Forget defense and think services and service delivery. Heskett, in concert with Sasser and Schlesinger, are acknowledged masters in the field of services. And what is government if not a services providers to its customers aka citizens who must periodically renew their subscription service, i.e. vote.

Where do I want to start? Customer recovery. Clients want flawless service but they are generally realists and understand that things break periodically. What is essential in retention is how the seller recovers -- how well and how fast. Heskett has said, "Customer retention results from customer satisfaction, which is determined largely by the value the customer perceives."

I maintain that people only buy, and keep buying, for two reasons; to make themselves happy, or to remove themselves from fear or want. If I don’t do either in sufficient numbers, why would anyone "buy" from me? In a 1997 article, I wrote that, "Customer dissatisfaction measures can be more revealing than satisfaction measures. Customer retention rates, repurchase rates, and defection rates are critical as leading indicators of future customer behavior."

Whether you agree or disagree with the current administration, I will 'lead the witness' by suggesting there is a sufficient amount of dissatisfaction that could result in a change of service provider. Heskett often remarks that poor service is by design, that "[most] service failures are not failures… They have been designed into the system by choices senior management have made [creating] a self-reinforcing system that establishes a cycle of failure. The current administration inherited much from it predecessors and can but with difficulty make sweeping changes. The best that it can hope for is a laser-like attention to items that reflect the needs of the time.

This is where I submit that the president needs Heskett more than he needs Rove. If you read Tom Friedman, you know where I am going: Apologize, say what you have learned, what you will do differently, i.e., recover, and move on. Americans are a reasonably forgiving lot.

Where is an apology needed?
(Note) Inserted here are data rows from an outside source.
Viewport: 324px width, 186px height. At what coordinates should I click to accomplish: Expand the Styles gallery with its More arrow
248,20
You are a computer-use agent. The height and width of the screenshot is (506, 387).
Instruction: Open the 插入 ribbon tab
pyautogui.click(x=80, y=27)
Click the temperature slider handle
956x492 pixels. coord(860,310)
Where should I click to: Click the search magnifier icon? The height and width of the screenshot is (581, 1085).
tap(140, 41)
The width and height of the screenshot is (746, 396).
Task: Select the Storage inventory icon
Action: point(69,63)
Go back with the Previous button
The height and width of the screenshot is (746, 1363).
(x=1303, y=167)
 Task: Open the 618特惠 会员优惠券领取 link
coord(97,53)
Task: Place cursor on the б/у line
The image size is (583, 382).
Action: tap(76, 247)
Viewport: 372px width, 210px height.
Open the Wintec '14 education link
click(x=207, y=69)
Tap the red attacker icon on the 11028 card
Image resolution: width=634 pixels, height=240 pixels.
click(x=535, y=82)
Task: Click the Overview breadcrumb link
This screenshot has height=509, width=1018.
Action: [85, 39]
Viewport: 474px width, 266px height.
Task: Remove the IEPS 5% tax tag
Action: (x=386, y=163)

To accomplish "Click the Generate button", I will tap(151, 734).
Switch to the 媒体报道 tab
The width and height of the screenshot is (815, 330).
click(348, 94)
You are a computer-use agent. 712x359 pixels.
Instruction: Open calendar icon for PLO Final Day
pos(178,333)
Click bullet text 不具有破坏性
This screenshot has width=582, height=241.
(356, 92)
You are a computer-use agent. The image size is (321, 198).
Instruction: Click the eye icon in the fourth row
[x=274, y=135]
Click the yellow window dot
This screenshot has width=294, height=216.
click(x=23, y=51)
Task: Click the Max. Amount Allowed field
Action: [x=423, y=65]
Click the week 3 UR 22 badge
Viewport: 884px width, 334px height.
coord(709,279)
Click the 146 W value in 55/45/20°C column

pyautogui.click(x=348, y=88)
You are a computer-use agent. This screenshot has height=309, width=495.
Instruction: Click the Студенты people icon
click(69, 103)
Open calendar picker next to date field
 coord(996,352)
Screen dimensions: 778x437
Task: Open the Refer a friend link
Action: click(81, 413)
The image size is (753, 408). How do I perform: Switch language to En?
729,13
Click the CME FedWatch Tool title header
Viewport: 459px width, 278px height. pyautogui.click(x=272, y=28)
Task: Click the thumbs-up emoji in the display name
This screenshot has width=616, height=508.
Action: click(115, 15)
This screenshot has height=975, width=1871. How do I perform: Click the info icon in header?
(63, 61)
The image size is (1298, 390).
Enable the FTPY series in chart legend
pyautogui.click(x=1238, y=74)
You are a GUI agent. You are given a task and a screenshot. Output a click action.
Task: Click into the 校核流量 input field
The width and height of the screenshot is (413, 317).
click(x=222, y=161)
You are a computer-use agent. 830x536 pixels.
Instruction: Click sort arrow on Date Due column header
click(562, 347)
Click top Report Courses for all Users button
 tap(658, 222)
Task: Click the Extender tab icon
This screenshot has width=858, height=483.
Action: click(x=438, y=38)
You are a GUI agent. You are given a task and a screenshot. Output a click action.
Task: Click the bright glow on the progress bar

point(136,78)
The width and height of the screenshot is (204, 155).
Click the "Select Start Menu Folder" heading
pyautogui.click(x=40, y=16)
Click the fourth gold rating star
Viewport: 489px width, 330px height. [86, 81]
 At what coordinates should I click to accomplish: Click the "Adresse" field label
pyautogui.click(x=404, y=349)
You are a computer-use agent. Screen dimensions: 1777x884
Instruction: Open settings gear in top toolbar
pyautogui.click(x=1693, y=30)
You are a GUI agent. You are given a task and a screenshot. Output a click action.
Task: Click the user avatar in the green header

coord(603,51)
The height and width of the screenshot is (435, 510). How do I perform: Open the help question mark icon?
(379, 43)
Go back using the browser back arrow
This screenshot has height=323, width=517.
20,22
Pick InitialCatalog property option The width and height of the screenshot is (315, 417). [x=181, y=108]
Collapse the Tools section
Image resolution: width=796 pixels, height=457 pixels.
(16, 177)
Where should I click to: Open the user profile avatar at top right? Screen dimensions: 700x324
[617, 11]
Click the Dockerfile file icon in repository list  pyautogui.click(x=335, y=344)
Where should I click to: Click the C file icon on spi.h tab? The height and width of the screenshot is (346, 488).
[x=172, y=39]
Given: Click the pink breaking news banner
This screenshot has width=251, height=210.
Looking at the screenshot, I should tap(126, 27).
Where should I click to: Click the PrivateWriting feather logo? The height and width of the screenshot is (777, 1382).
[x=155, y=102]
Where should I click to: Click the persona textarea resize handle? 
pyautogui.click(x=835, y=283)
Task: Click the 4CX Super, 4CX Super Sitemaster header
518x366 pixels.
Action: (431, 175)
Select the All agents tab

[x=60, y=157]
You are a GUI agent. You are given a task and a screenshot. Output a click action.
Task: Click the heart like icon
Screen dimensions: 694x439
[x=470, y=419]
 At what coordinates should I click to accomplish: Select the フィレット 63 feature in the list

If you read either Jeffrey Record or Dick Clarke, it is that al Qaeda was not a top concern for the White House. (I listened sympathetically to Condoleezza Rice's testimony and heard nothing new in this respect.) Second, some of the president's direct reports guessed wrong as to what was the correct priority order for administration attention. Terrorism as we now know it was not in the five top issues of the administration.

For me, the central theme of Rice's testimony was what I would call an "infrastructure defense," that it was the infrastructure that failed a sitting president. Were I a Democratic advisor I would be overjoyed at the prospect of using this to beat the administration. How? Simply because in any failed or uncommunicative infrastructure, corporate or government, it is precisely the ability to "shake the trees" over a critical issue that knocks enough heads together to allow actionable information to flow. But if you did not choose the right reason for tree shaking, or did not shake at all, then that could be construed as a fundamental lapse in vision or leadership.

I wish this were not an election year as I fear that a knee-jerk attack or defense of the sitting president will muffle or distort recommendations that must, must, change the way that our internal (FBI et al) and external (CIA et al) intel assets function.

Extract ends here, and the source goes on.